* _ASSIGNED TASK_
Could you restate exactly the lines that begin at the line with "优质的 SpringCloud 脚手架项目 (1091, 857)" and end at the final line of the data?

[Dataset records]
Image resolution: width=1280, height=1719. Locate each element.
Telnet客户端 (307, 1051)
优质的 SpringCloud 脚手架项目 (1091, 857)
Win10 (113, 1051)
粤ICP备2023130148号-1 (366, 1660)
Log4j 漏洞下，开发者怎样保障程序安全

* _ANSWER TO THE PROBLEM_
优质的 SpringCloud 脚手架项目 (1091, 857)
Win10 (113, 1051)
粤ICP备2023130148号-1 (366, 1660)
Log4j 漏洞下，开发者怎样保障程序安全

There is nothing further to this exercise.